OP, calm down. You are slowly edging to being an adult, when you have to deal with unfair situations all the time. This is not the end of your career, even if your advisor refuses to write you a letter of recommendation. Actually, if you have publishable data and are going to be one of the authors, your advisor will most likely speak well of you professionally because the quality of your work (and you as a person) will reflect back on his mentoring.
Now, that being said, you should definitely schedule a sit down meeting with him, and as someone else said, speak frankly. Be HUMBLE. I cannot stress this enough. No matter what you think, the fact that he wrote "we can talk about this when I return" is a positive sign that your relationship can be salvaged. It is not an "F you" signal. If he really just wanted to do that, he would not have bothered to invite you to talk with him; PI's have many time-consuming and stressful things so meeting with them is a privilege.
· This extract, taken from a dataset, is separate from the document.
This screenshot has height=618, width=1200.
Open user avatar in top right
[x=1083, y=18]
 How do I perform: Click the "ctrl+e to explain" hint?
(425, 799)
Do not use the attitude that you have here in your posts: a combination of self-righteousness, hysteria, and indignation. While those feelings may or may not be warranted, all they will do is harm you further in your interactions with your PI.
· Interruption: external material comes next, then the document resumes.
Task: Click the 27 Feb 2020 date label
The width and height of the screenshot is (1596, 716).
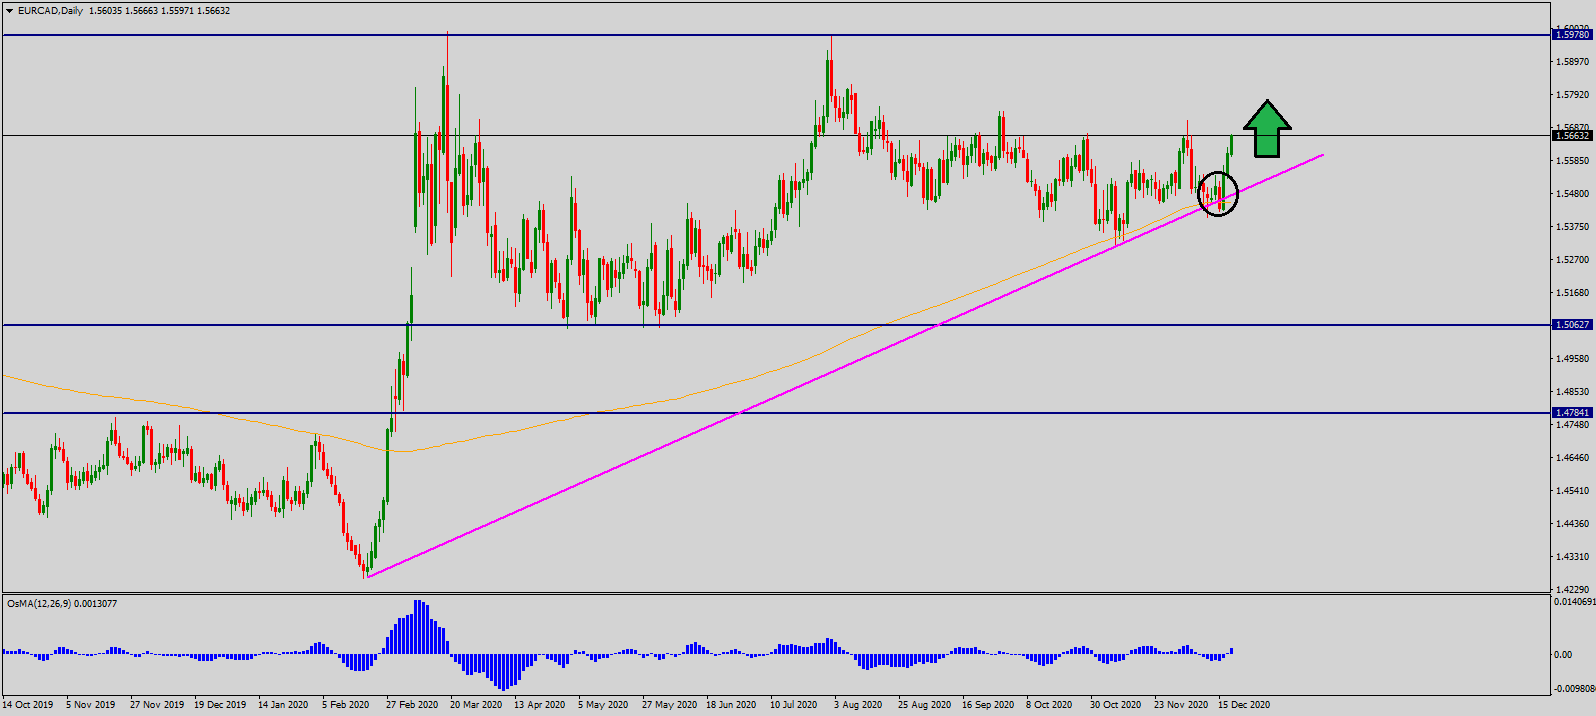Action: [x=412, y=705]
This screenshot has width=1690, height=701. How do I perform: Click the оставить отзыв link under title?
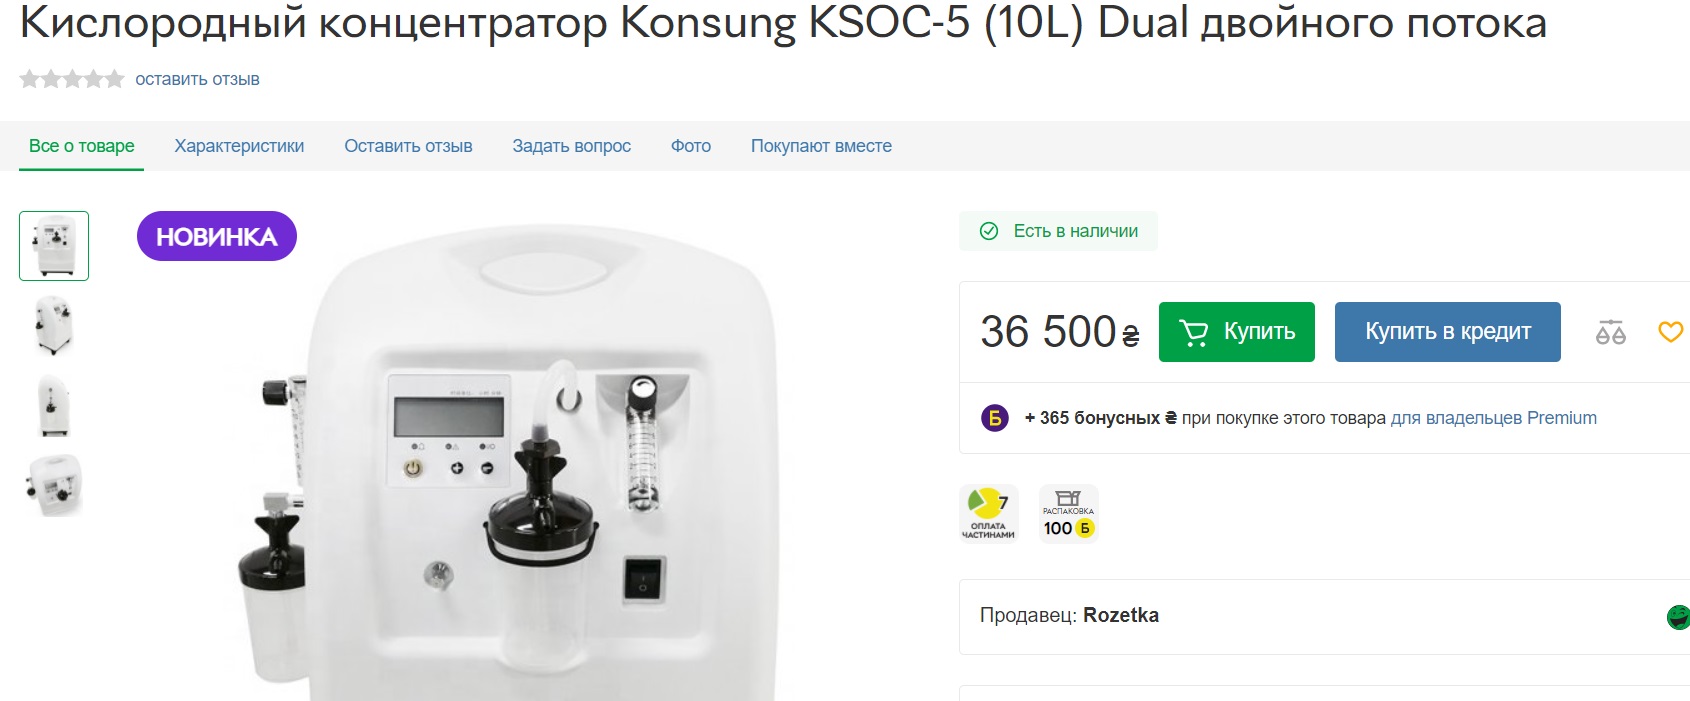tap(197, 79)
Ultimately, the evaluation that is stressing you out is for your eyes only, and the only thing that adcom's will see is your final grade in the class and your thesis advisor's letter of recommendation if he writes you one. In fact, even your final grade isn't that important as long as you repair your relations and have a good letter. If you really do impress him in the next few weeks, he can always say in his letter "I gave him a bad grade, but he was actually an outstanding lab contributor and I would change the grade if I could."
Not having a letter from your advisor is a big red flag if you want to get into an MD-PhD program, which is why you should do everything possible to salvage your relationship. But again, even if you don't get a letter from him, you will still be able to get into grad/med schools if you explain your situation to your academic dean or whoever is writing your committee letter. It will just be a harder road, which is why you need to do all you can to repair relations.
Take home message: be humble, acknowledge your mistakes (and don't try to pin blame on him, even if it's deserved because doing that won't help you in any way), ask what you can do to help publish the data, and move on. Good luck.